I’m bullish on carbon and the use of free markets as a tool to solve the world’s biggest problems. But I also understand many activists’ warnings against the use of carbon offsets to claim carbon neutrality. Greenwashing concerns are essentially the reason environmental activists are protesting and interrupting negotiations. And if the goal is to actually reduce overall net emissions, simply paying to protect existing carbon sinks probably shouldn’t count toward my GHG inventory (if you REALLY want to go down the credit rabbit hole, here). Ultimately, nobody has the “right” answer for appropriate climate finance.

For those of us in freight, it’s tempting to hit an easy button to buy an offset or plant a tree. While both of those are important efforts, logistics service providers ought to be careful how they choose to market those actions. Even good actors who are striving for change and investing real money in new, climate-friendly solutions (I see you IKEA, Amazon & Maersk) can and should expect detractors

Did they talk about logistics?

Not yet. Next Thursday, Nov. 10, is Transport Day at COP26. Expect plenty of corporates to raise the stakes on increased green freight procurement goals and promotion of low carbon fuels and vehicle electrification.
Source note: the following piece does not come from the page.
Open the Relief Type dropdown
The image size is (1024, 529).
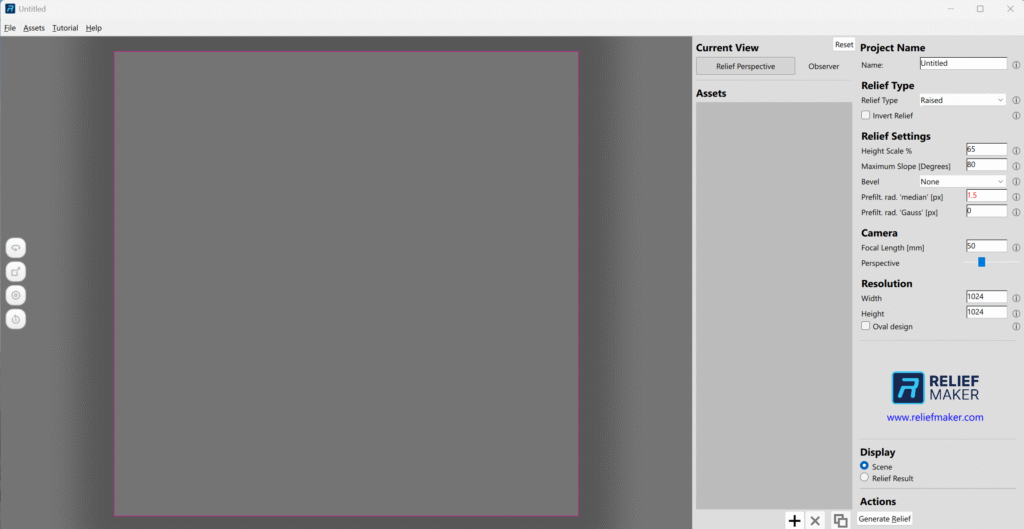coord(962,100)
We’ve mentioned this before, but the demand for emissions data sharing is expected to balloon. Carriers, brokers, and forwarders with strong environmental performance and targets are more likely to benefit.If climate action or emissions reduction is the path your company wants to take (good call, IMO), be sure to do the required reading before committing. Study, study, study. Gather your data. Definitely get involved in programs like SmartWay. Talk to consultants, competitors, and customers. When you’re all-in and looking to set public commitments, follow these steps from the Science-Based Target Initiative, which recently launched a Net-Zero Standard
Excellent Emissions, says EPA

Speaking of green freight programs, last week the U.S. EPA announced its 2021 SmartWay Freight Partner Excellence Award recipients at a virtual award ceremony. The 72 awardees were broken down into categories (large, medium, and small) of shippers, carriers, and logistics service providers operating in various modes and regions. I’m glad to see one-third of the honorees represented by new faces to the program. One of the great successes of SmartWay is its ever-expanding reach, with the program now listing over 4,000 partners after starting with just 15 in 2004. For voluntary green freight programs, it really is the global leader.
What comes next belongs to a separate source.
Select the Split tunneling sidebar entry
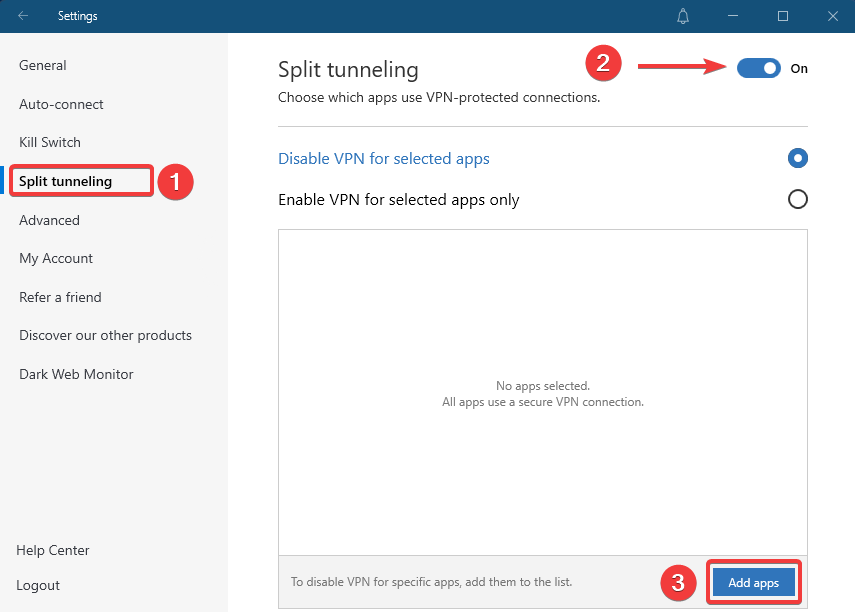855x612 pixels. 66,181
I’ve been torn recently about the effectiveness of programs like SmartWay. On one hand, it’s really very valuable to encourage emission reporting and benchmarking. It’s a good differentiator in sourcing freight capacity and facilitates more granular carbon accounting for shippers. On the other hand, won’t it have diminishing returns without technological advancement in equipment/fuels? Aren’t the worst emitting fleets today just not reporting and hauling load board freight? Is the program really delivering the scale of change needed to expedite energy transition?

As with most complex issues, I think the answer lies somewhere in the middle. 
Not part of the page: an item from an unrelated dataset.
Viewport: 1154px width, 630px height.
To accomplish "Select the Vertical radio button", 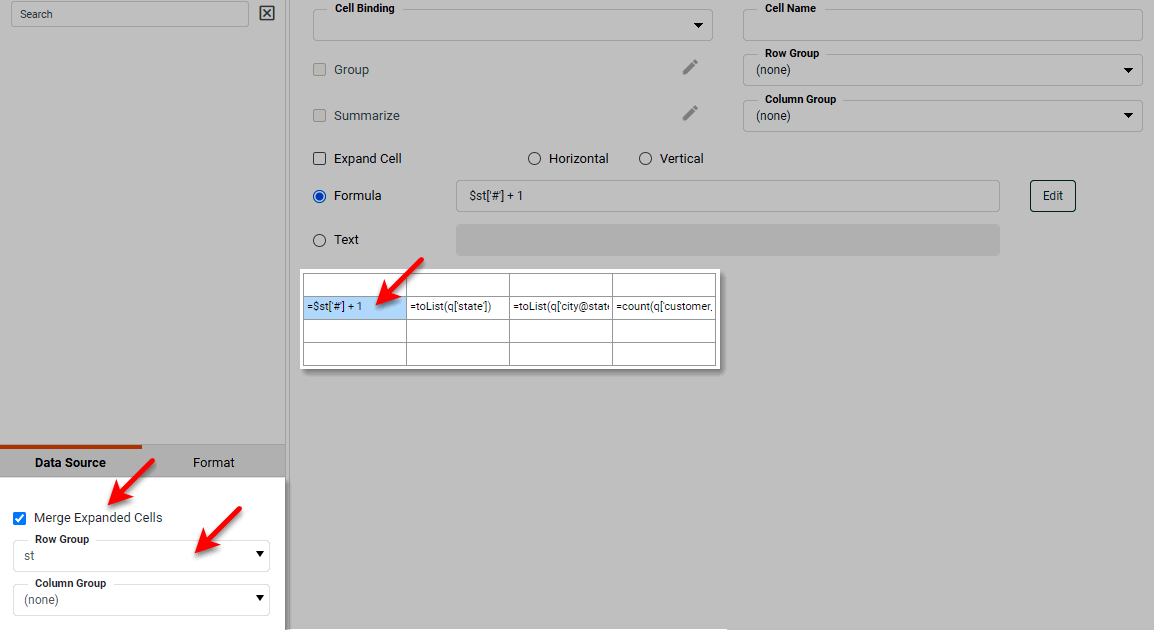I will (x=646, y=158).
Yes, a voluntary, self-reported green freight program that generates positive publicity and goodwill from both the public and shipping communities is really valuable. It takes resources to track and submit network and emissions data, and that should not be undervalued. The platform provides best practices and insights into lowering emissions and arguably contributes (in the form of demand signaling) to industry-wide adoption of viable solutions like trailer aerodynamics or idle reduction tech.

Ultimately, the sea change needed to drastically lower mobility emissions won’t come from incrementalism. It will be driven by driving out costs and scaling solutions such as new engine technologies or alternative fuels. Upstream regulations and policy may be the driving force behind those changes but until they come, we shouldn’t take our foot off the accelerator to broaden the adoption of green freight programs.

I found this paper to provide a good review of SmartWay’s program details & successes: 
Carbon Trivia
Which product has a bigger footprint? 
Recent FreightWaves Sustainability Content:
Environmental, freight policy experts seek ‘bold commitments’ ahead of climate summit
Supply chains to be included in Science-Based Targets initiative net-zero standard
The biggest food trend of ’22, vertical farming potential to reduce waste and improve lives

Trivia Answer:
8oz of beef generates 9,973 gCO2e while a similar volume of ice cream (~225g or 3 scoops) is responsible for just 859 gCO2e. My aunt is right, eat dessert first. 


Tyler Cole

Tyler joined FreightWaves with 15 years’ experience in global supply chain management as both a broker and a shipper. His work spanned all modes of transportation across various sectors such as biofuels, food/beverage, bulk commodities & CPG. A passion to eliminate waste and emissions from freight led him to focus on low carbon fuels, carbon markets/policy and industry collaboration. The Net-Zero Carbon show and community newsletter is really about how to inspire action that ensures our kids inherit a better world.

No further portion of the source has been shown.